Waiting for Midol to kick in.

Trying to type on her keyboard without knocking over the mountains of paperwork piled on the desk.

Getting ready to bring her husband’s license plate inside.

Writing “PUT ON DEODORANT" and "TAMPONS IN PURSE!” on her hand with a Sharpie Marker.

Wondering why this day was so crazy, and it’s not even noon.

Dan the Superhero has a saying.

“Poor planning on your part does not necessitate an automatic emergency on my part.”

I have been muttering that all morning, trying to remind myself that my agony is not anyone else’s fault. I got myself into this mess. It’s all on me.

What happened to bring me to the above list? Well, it all started last Friday when Matt was coming home from work…

He got pulled over because our license plate had expired (which happened right during the holidays. How in the heck am I supposed to remember that when all the fun stuff is going on??? "OK, kids, Santa is coming tonight. Hope Mommy gets back from the DMV in time to watch you open your presents…") and got a ticket. He also got a ticket for not having proper documentation for our car insurance. (Charlie says an aside to Margaret the Saint- “No, Mom, we are not driving without insurance. The card expired over Thanksgiving, and I forgot to put the new one in the glove box. Is your daughter’s natural blonde hair so adorable now?”) So that all happened on Friday night. And guess what? We get to go to court to show a judge our insurance card and prove that we DID have insurance! Oh, the joy! It’s just like jury duty, except that we get to GIVE THEM money!

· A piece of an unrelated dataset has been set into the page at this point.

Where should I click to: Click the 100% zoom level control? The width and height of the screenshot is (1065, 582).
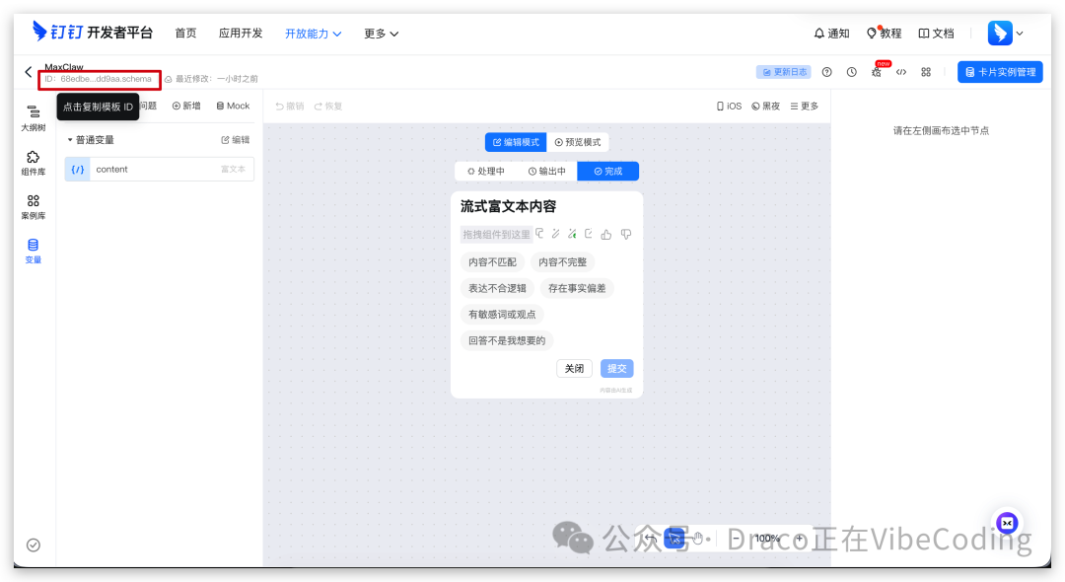pyautogui.click(x=767, y=538)
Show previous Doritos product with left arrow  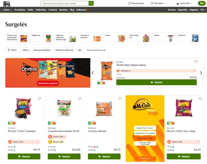[x=93, y=73]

But the license plate was totally my fault. I got the notice before Halloween that it would soon be time to buy a new sticker, and put it in my filing cabinet so I wouldn’t lose the paperwork, and then promptly forgot about it. Till Matt got his ticket, that is. The DMV takes Mondays off, so I had to wait till Tuesday (today) before I could go get the new sticker. Which meant that I had to drop kids off at school, take Matt to work (cause we aren’t risking another ticket till it’s fixed), go to the bank, and go to the DMV.

Add on top of that whole schedule that Aunt Flow is in full force, I need to wash my hair, and I woke up an hour late this morning. Yep. We had to leave the house by 7:38 and I woke up at 7:15. The kids were still sleeping and needed breakfast, uniforms, hair done, and all that good stuff. The whole morning was a flurry of frantic activity, racing to beat the clock and get everyone to their proper destinations on time.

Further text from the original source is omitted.